Unit 1: Specification Contract Testing

Description

Schema validation and contract enforcement for all markdown-based specifications.

Responsibilities

  • Validate `memory-bank.yaml` against JSON Schema
  • Enforce required sections in intent artifacts
  • Validate unit brief template compliance
  • Enforce bolt template structure
  • Run markdown linting for structure consistency

Components

| Component | File | Description | |-----------|------|-------------| | Schema Validator | `__tests__/unit/schema-validation/` | JSON Schema validation | | Intent Validator | `__tests__/unit/schema-validation/intent-schema.test.ts` | Intent structure checks | | Unit Validator | `__tests__/unit/schema-validation/unit-schema.test.ts` | Unit brief validation | | Markdown Linter | `.markdownlint.yaml` | Markdown structure rules |

Dependencies

  • JSON Schema library (Ajv)
  • markdownlint
  • remark-lint

---

Unit 2: CLI & Installer Testing

Description

Traditional testing for deterministic CLI commands and installer operations.

Responsibilities

  • Unit test installer components
  • Integration test slash commands
  • Snapshot test generated files
  • Property-based test Memory Bank operations

Components

| Component | File | Description | |-----------|------|-------------| | Installer Tests | `__tests__/unit/installers/` | Unit tests for installers | | CLI Integration | `__tests__/integration/cli/` | BATS command tests | | Snapshot Tests | `__tests__/unit/template-generation/` | Generated file snapshots | | Memory Bank Tests | `__tests__/integration/memory-bank/` | CRUD operation tests |

Dependencies

  • Jest/Vitest
  • BATS (Bash Automated Testing System)
  • Mock filesystem library

---

Unit 3: Agent Behavior Evaluation

Description

Non-deterministic testing for LLM-driven agent outputs using multiple evaluation strategies.

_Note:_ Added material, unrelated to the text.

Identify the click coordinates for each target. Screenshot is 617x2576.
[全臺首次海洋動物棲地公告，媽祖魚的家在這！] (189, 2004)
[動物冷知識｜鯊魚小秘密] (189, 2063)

**See**: `memory-bank/research/test_strategy/promptfoo-tutorial.md` for Promptfoo configuration and assertions.

Responsibilities

  • Mock LLM responses for deterministic CI runs
  • Evaluate outputs via LLM-as-judge
  • Compute semantic similarity against golden examples
  • Assert behavioral properties (not exact matches)
  • Handle test flakiness from non-determinism

Components

| Component | File | Description | |-----------|------|-------------| | **Promptfoo Config** | `promptfoo.yaml` | Declarative test configuration | | Mock Responses | `__tests__/fixtures/mock-responses/` | Recorded LLM outputs | | LLM Judge Rubrics | `__tests__/evaluation/rubrics/` | Evaluation criteria | | Semantic Similarity | `__tests__/evaluation/` | Embedding comparison | | Behavioral Assertions | `__tests__/e2e/` | Property-based checks |

Dependencies

  • **Promptfoo** (primary evaluation framework)
  • **OpenRouter** (LLM-as-judge provider, free tier)
  • `x-ai/grok-4.1-fast:free` - Coding agents (2M context)
  • `qwen/qwen3-coder:free` - Code-specialized
  • vcrpy/responses for mocking

Evaluation Rubrics

| Rubric | File | Criteria | |--------|------|----------| | Intent Quality | `rubrics/intent-quality.yaml` | Completeness, clarity, testability | | Unit Completeness | `rubrics/unit-completeness.yaml` | Required sections, dependencies | | Bolt Validity | `rubrics/bolt-validity.yaml` | Stage definitions, acceptance criteria |

---

Unit 4: Golden Dataset Management

Description

Curated test cases with known-good outputs for regression testing.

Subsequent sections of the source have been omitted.